La SA PROMOLOGIS produit un décompte du 06 janvier 2025 indiquant que Madame [E] [F] [R] reste devoir la somme de 2.985,77 euros, mensualité de décembre 2024 comprise, déduction faite des frais de poursuite. Néanmoins, les sommes demandées au titre des frais d’assurance, représentant un total de 60,36 euros, du « complément de quit juin » de 881,81 euros s’ajoutant au loyer de juin 2024 et du « complément de quit septembre » de 501,98 euros s’ajoutant au loyer de septembre 2024 ne sont pas justifiées à l’instance et doivent être déduites de la somme demandée.
Madame [E] [F] [R] n’apporte aucun élément de nature à contester le principe ni le montant de la dette.
Elle sera ainsi condamnée à titre provisionnel au paiement de la somme de 1.541,62 euros.
Madame [E] [F] [R] sera également condamnée au paiement d’une indemnité d’occupation mensuelle pour la période courant du 1er janvier 2025 à la date de la libération effective et définitive des lieux, l’arriéré d’indemnités d’occupation pour la période du 09 avril 2024 au 31 décembre 2024 étant déjà compris dans la somme provisoire octroyée. Cette indemnité d’occupation mensuelle, visant à compenser et à indemniser l’occupation des lieux sans droit ni titre, sera fixée au montant résultant du loyer et des charges tel qu’il aurait été si le contrat s’était poursuivi.
III. SUR LES DEMANDES ACCESSOIRES
Madame [E] [F] [R], partie perdante, supportera la charge des entiers dépens, qui comprendront notamment le coût du commandement de payer.
Compte tenu des démarches judiciaires qu’a dû accomplir la SA PROMOLOGIS, Madame [E] [F] [R] sera condamnée à lui verser une somme de 150 euros au titre de l’article 700 du code de procédure civile.

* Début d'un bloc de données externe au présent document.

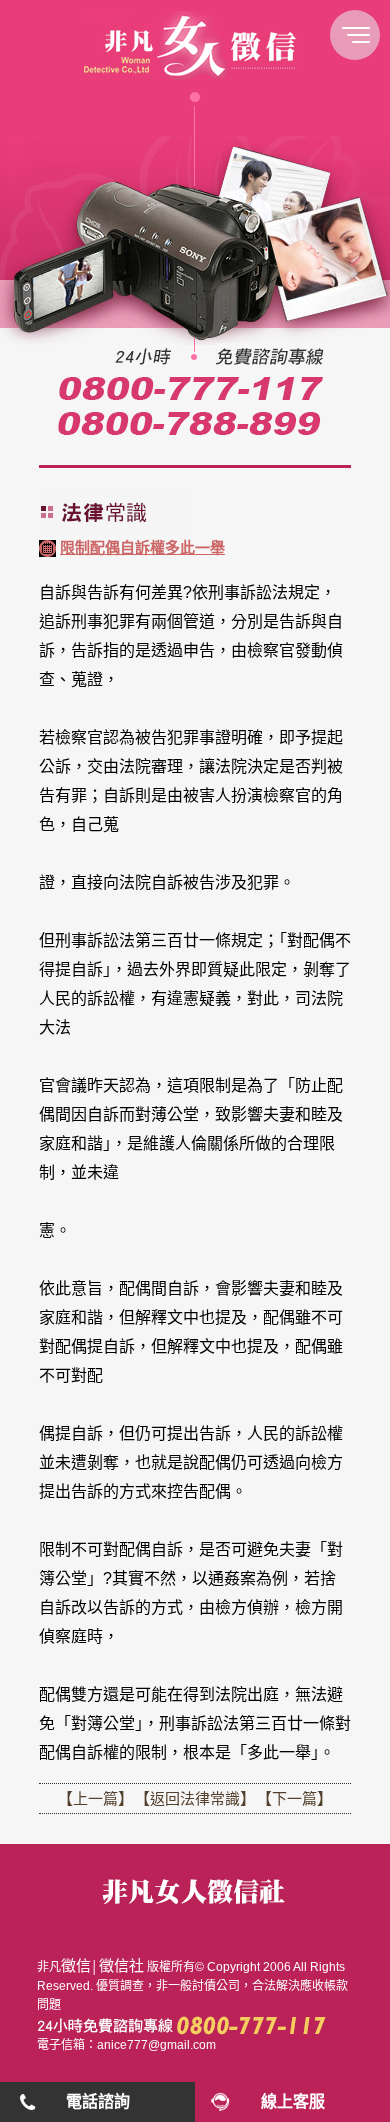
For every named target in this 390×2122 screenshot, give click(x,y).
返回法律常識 (195, 1798)
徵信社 (121, 1965)
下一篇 (294, 1798)
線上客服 (293, 2101)
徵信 (76, 1965)
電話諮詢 (98, 2101)
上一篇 (95, 1798)
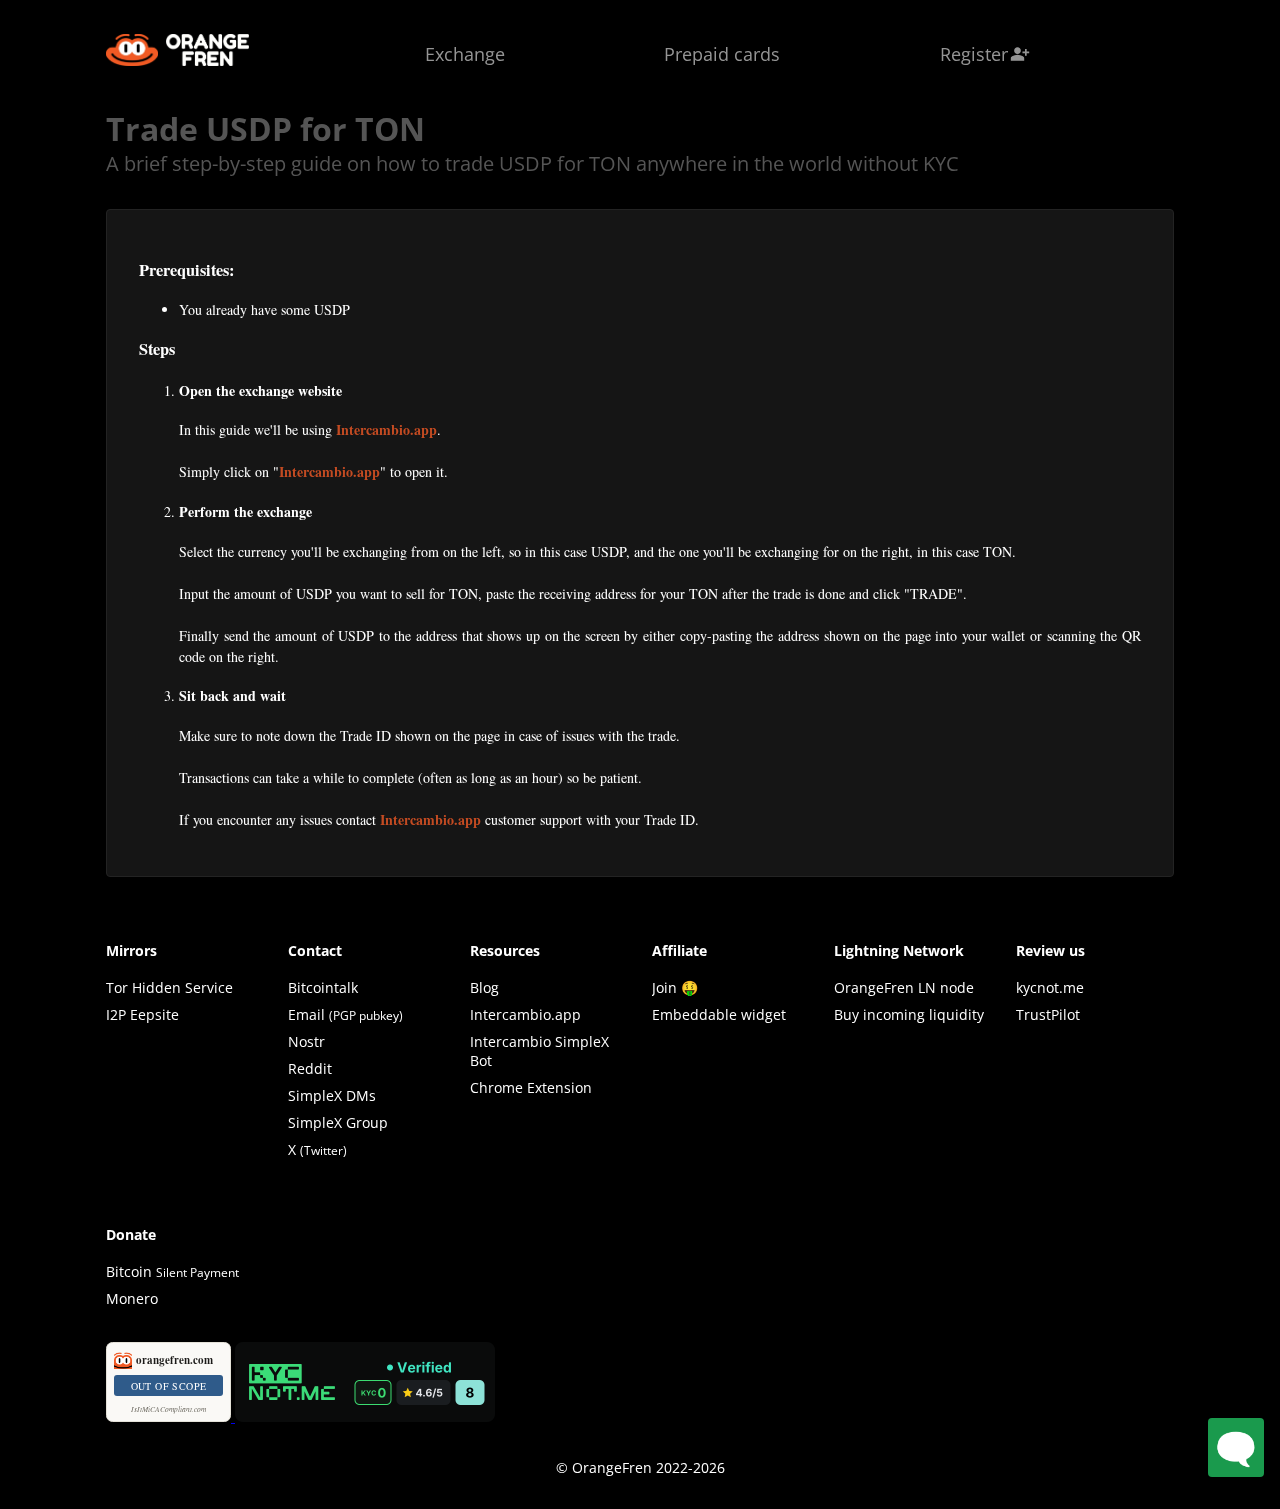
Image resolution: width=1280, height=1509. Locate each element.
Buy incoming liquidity (909, 1014)
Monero (132, 1298)
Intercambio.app (386, 429)
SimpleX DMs (332, 1095)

La présente décision est de plein droit exécutoire à titre provisoire.
PAR CES MOTIFS,
Le juge des contentieux de la protection statuant en référé, par mise à disposition au greffe, par ordonnance réputée contradictoire et en premier ressort,
CONSTATONS que les conditions d’acquisition de la clause résolutoire figurant au bail conclu le 1er avril 2019 entre la SA PROMOLOGIS et Madame [E] [F] [R] concernant un logement à usage d’habitation N°9190 et un emplacement de stationnement N°6028 situés [Adresse 7] sont réunies à la date du 09 avril 2024 ;
ORDONNONS en conséquence à Madame [E] [F] [R] de libérer les lieux et de restituer les clés ;
DISONS qu’à défaut pour Madame [E] [F] [R] d’avoir volontairement libéré les lieux et restitué les clés, la SA PROMOLOGIS pourra, deux mois après la signification d’un commandement de quitter les lieux, faire procéder à son expulsion ainsi qu’à celle de tous occupants de son chef, y compris le cas échéant avec le concours d’un serrurier et de la force publique ;
CONDAMNONS Madame [E] [F] [R] à verser à la SA PROMOLOGIS à titre provisionnel la somme de 1.541,62 euros (décompte arrêté au 06 janvier 2025, comprenant les loyers, charges et indemnités d’occupation impayés jusqu’à l’échéance du mois de décembre 2024 comprise) ;
CONDAMNONS Madame [E] [F] [R] à payer à la SA PROMOLOGIS à titre provisionnel une indemnité d’occupation mensuelle à compter du 1er janvier 2025 et jusqu’à la date de la libération définitive des lieux et la restitution des clés ;
FIXONS cette indemnité mensuelle d’occupation au montant du loyer et des charges, calculés tels que si le contrat s’était poursuivi ;
CONDAMNONS Madame [E] [F] [R] à verser à la SA PROMOLOGIS une somme de 150 euros au titre de l’article 700 du code de procédure civile ;
CONDAMNONS Madame [E] [F] [R] aux entiers dépens, qui comprendront notamment le coût du commandement de payer ;
RAPPELONS que la présente ordonnance est de plein droit exécutoire à titre provisoire ;
Ainsi jugé et prononcé par mise à disposition de la décision au greffe du tribunal judiciaire, le 25 février 2025, les parties en ayant été préalablement avisées dans les conditions prévues au deuxième alinéa de l’article 450 du code de procédure civile, la minute étant signée par Madame Ariane PIAT, juge des contentieux de la protection, et par Madame Maria RODRIGUES, greffière.